Carmageddon portrays car dependency as a mountainous problem that will not be easy to fix, and that in some ways is only growing at a global level. Knowles notes that the number of cars is still increasing in every region of the world. But the book also points to places to look to for potential solutions. Cities like Paris and Tokyo show that by investing in alternatives to driving and planning for people instead of cars, even massive, global cities can be pleasant and accessible without any need to drive. Knowles believes that Chicago is well-positioned to learn from some of these examples.
“Chicago has so much low hanging fruit. Chicagoans already drive far less than the average. The proportion of Chicagoans who drive is still quite high (something like 70 percent of households have a car), but the actual distance they go is not that far…What that means is in somewhere like Chicago, a lot of those journeys could easily be replaced.”
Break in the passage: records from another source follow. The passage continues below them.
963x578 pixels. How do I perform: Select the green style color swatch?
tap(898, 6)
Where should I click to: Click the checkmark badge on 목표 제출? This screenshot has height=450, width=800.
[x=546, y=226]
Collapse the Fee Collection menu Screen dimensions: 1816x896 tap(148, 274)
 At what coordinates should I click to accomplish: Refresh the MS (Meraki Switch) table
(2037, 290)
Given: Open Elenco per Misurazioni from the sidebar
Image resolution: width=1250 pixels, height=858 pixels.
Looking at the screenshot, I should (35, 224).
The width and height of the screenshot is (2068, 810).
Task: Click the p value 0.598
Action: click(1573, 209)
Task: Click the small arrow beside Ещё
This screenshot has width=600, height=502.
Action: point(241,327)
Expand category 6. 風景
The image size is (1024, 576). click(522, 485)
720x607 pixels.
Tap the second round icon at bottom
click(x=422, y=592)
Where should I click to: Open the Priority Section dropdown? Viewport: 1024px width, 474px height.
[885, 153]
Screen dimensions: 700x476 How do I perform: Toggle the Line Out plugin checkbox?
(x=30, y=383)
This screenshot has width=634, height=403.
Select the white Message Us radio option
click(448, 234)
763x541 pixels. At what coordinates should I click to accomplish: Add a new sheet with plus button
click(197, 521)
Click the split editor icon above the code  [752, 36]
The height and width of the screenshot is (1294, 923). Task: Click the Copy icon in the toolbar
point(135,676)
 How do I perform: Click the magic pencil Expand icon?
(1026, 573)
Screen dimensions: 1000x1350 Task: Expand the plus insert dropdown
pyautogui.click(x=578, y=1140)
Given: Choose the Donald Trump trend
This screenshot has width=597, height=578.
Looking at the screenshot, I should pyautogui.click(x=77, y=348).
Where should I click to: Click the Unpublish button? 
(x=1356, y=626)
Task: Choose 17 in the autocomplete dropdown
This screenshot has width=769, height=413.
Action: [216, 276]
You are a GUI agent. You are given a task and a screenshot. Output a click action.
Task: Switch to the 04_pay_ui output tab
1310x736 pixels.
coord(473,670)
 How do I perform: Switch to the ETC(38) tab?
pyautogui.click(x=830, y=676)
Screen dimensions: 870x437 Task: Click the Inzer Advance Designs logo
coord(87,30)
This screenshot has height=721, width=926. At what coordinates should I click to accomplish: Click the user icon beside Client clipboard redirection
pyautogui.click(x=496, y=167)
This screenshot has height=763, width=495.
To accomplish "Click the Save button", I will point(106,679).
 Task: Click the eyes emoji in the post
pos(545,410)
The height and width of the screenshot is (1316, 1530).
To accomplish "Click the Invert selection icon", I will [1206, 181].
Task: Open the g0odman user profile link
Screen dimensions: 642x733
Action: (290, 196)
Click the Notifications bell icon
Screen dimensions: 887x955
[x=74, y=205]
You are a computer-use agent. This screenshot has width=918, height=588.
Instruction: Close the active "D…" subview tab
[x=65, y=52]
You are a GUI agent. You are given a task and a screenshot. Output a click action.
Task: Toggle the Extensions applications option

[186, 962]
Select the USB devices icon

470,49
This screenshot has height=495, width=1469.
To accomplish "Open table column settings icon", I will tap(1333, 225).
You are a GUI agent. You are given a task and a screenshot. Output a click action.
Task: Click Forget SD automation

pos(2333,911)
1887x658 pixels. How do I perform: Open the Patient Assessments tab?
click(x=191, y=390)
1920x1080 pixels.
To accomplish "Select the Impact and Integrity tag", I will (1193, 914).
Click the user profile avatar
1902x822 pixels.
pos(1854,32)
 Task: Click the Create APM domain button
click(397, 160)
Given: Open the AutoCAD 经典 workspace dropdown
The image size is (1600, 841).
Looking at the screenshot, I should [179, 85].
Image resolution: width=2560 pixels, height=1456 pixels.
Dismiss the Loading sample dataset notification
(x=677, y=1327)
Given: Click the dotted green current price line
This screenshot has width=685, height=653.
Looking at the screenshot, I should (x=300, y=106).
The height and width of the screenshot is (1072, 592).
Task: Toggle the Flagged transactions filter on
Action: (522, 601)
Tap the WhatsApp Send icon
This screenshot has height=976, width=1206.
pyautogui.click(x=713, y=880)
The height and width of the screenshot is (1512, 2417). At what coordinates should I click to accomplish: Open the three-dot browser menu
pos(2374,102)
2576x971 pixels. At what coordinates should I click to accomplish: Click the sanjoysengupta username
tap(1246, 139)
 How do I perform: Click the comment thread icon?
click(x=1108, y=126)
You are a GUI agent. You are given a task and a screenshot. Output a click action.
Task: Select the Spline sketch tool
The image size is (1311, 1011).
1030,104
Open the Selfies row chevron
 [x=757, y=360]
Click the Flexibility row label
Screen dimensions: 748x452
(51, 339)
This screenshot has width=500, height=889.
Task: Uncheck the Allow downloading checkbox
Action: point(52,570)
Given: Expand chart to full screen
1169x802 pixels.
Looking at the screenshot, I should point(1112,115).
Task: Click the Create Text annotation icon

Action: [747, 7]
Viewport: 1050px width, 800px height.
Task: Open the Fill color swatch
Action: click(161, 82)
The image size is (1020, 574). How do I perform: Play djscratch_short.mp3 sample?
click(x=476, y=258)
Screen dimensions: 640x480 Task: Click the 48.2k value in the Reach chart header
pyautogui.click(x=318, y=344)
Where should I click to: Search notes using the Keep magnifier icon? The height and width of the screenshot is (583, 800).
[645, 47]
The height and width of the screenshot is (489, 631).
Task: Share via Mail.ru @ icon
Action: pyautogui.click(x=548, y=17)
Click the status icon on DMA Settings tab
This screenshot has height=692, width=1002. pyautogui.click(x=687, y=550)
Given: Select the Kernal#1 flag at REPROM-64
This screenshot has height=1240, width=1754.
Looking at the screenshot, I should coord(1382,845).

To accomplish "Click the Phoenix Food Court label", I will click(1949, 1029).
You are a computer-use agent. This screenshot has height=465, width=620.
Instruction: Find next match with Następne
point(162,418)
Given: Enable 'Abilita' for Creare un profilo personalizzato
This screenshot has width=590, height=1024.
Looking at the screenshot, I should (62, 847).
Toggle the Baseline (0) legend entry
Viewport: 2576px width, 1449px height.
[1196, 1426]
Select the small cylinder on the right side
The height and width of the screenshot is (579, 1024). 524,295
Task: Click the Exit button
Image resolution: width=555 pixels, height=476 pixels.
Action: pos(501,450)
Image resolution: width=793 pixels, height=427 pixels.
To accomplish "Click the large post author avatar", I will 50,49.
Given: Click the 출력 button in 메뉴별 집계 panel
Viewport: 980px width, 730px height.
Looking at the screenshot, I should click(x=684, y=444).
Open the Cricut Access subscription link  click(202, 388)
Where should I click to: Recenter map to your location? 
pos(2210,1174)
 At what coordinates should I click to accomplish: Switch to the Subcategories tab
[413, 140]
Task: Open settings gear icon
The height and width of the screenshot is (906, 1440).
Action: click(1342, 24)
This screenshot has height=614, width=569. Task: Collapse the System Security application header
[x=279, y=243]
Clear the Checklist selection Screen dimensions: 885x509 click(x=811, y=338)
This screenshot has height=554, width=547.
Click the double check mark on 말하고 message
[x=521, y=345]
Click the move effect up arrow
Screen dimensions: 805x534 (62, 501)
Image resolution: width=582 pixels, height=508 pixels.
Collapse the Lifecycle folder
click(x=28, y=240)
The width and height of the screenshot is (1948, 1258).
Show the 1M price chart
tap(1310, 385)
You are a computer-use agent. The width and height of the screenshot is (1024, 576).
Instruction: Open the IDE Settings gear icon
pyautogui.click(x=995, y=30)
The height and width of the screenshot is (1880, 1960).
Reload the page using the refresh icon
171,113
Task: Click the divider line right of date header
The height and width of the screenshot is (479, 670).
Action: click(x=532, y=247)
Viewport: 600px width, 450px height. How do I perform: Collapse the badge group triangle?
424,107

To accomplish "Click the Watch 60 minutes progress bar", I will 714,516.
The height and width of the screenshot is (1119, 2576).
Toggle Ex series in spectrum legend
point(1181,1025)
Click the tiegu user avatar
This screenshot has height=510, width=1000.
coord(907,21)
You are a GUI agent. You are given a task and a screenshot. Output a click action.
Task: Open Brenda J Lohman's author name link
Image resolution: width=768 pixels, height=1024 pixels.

In Knowles’ view, much of this can be achieved with relatively easy changes: namely, more robust networks of bike lanes and bus lanes. Especially in a flat, grid-layout city like Chicago, if biking was safe, and buses did not get stuck in traffic, both could become much more viable ways of replacing trips currently made by cars. In addition, Knowles points out that bus lanes could even help ameliorate the current staffing shortage facing the CTA by allowing each driver to provide more service.
“Say [the bus] goes twice as fast. It gets around the route twice as often, which means that it's more frequent. For the same number of buses, the same number of drivers, you’ve got a way more productive system.”
According to Knowles, one obstacle to making this happen is how unrepresentative our political process is when it pertains to transportation issues. “The people who turn up in public meetings are often an older demographic… who are more likely to drive. And they are the people who reject bike lanes, who reject parking spots being taken away, and they're very loud, but they’re not actually all that numerous.”
His advice for people inspired by his book to try to fix this? “I think my advice would be ‘Be louder’, because you are quite numerous. There's more of you than you think.”